Photo: Štěpánka Budková
« Rentre chez toi, Ivan, Natasha t’attend. Rentre chez toi, Ivan, les filles ne t’aiment pas ici. Rentre chez toi, Ivan, Natasha t’attend. Rentre chez toi et ne reviens plus. ». Telle sont les paroles du premier couplet de cette fameuse chanson…

Tchèques et Slovaques auront dû attendre jusqu’en 1991 pour que les plus de 70 000 soldats soviétiques qui opéraient dans leur pays depuis 1968 quittent une bonne fois pour toutes le territoire de l’ancienne Tchécoslovaquie. Un départ qu’ils réclamaient donc depuis vingt-trois ans et qui s’exprimait, entre autres, à travers les paroles de cette chanson composée dans les jours qui ont suivi l’entrée des chars soviétiques le 21 août 1968. Cette chanson commence avec cette phrase en forme d’avertissement : « Vážení přátelé, píseň kterou právě slyšíte jsme nazvali dobře míněná rada » - « Chers amis, nous avons intitulé la chanson que vous êtes en train d’écouter ‘un conseil bien intentionné’ », comprenez donc « Rentre chez toi, Ivan » - « Běž domů, Ivane ». Cet Ivan, nom très courant en Russie et qui évoque entre autres bien entendu Ivan le Terrible, vous l’aurez compris, désigne l’ensemble des soldats russes, tandis que Natasha désigne les femmes russes restées seules chez elles. Historien auteur d’une conférence intitulée « Humor pod pásy tanků » - « L’humour sous les chenilles des chars », Jindřich Marek explique cet usage d’un type de rire bien spécifique :

« Une des réactions marquantes du peuple tchèque à l’occupation du pays par des forces armées contre lesquelles les civils pouvaient difficilement lutter a été précisément de recourir à l’humour. Vous avez plusieurs possibilités pour réagir dans ce genre de situations. Vous pouvez faire des actes terroristes désespérés ou descendre deux ou trois soldats, mais tout cela ne fait généralement que provoquer une nouvelle vague de répression. Vous pouvez aussi protester de façon pacifique et manifester votre résistance passive avec une résignation propre aux bouddhistes par exemple. Les Tchèques, eux, ont choisi une troisième possibilité. Après le choc de l’agression le 21 août, une fois les larmes versées et l’amertume ravalée, ils ont recouru à une forme d’humour noir pour se moquer de l’occupant. C’est une façon de faire très humaine et même sympathique. Ce qu’ils ont voulu exprimer, c’est qu’ils refusaient de se comporter comme les occupants, ils refusaient de tuer pour rester des hommes dignes. Ils ont voulu faire comprendre aux occupants à quel point ils étaient de pauvres types ridicules. C’est ainsi que de nombreux slogans, affiches, inscriptions et autres jeux de mots sont apparus un peu partout. »

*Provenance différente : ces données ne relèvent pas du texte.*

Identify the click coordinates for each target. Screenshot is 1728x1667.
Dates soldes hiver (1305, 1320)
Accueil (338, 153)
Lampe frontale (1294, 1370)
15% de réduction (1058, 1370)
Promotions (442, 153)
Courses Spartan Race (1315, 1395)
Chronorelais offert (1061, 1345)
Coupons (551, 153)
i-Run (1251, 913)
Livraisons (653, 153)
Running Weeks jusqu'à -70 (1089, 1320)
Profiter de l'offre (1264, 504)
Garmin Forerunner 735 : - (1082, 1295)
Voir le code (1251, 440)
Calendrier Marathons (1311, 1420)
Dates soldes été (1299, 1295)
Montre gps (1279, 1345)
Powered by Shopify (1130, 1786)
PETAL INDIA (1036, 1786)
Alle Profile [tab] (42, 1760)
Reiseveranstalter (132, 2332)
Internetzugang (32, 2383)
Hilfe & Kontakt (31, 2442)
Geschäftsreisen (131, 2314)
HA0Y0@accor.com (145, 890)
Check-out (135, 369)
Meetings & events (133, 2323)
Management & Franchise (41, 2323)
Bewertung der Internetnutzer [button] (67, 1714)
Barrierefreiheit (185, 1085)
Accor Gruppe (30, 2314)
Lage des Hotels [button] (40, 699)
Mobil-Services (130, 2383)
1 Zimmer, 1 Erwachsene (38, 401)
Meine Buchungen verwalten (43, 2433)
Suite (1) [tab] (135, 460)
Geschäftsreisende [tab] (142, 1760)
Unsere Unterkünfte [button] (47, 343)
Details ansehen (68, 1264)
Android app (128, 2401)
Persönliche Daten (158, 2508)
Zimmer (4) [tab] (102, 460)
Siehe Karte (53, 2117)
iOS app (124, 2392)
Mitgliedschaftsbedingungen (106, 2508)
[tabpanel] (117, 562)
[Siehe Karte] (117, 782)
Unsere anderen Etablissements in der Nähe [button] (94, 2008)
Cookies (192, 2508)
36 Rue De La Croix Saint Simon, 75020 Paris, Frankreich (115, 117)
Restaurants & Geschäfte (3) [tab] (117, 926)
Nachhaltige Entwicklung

La rue Vinohradská en août 1968 | Photo: Archives de ČRo
Parmi ces slogans, citons donc par exemple « Pijte svoji vodku, nepijte nám krev », soit « Buvez votre vodka, ne nous buvez pas le sang ». D’un point de vue sémantique, ce slogan est particulièrement intéressant essentiellement en raison de la présence de l’expression « pít krev », soit littéralement « boire le sang » ou plus précisément « boire le sang de quelqu’un » - « pít někomu krev ». Il s’agit là d’une expression tchèque qui signifie « rozčilovat », soit donc « énerver, exaspérer, agacer » ou encore à un degré moindre « popouzet » - « irriter ». Quelqu’un ou quelque chose peut « boire le sang » d’un Tchèque, c’est-à-dire « lui taper sur les nerfs », le mettre en colère, voire de mauvaise humeur. « Boire le sang » ne doit donc pas être mis en rapport avec l’expression française « sucer le sang », qui lui ressemble pourtant fortement de prime abord. En effet, « sucer le sang » signifie « exploiter quelqu’un », on peut même le « sucer jusqu’au dernier sou » ou encore « jusqu’à l’os ou à la moelle », soit alors le ruiner complètement, tirer un maximum de choses et de profits d’une personne ou d’une situation.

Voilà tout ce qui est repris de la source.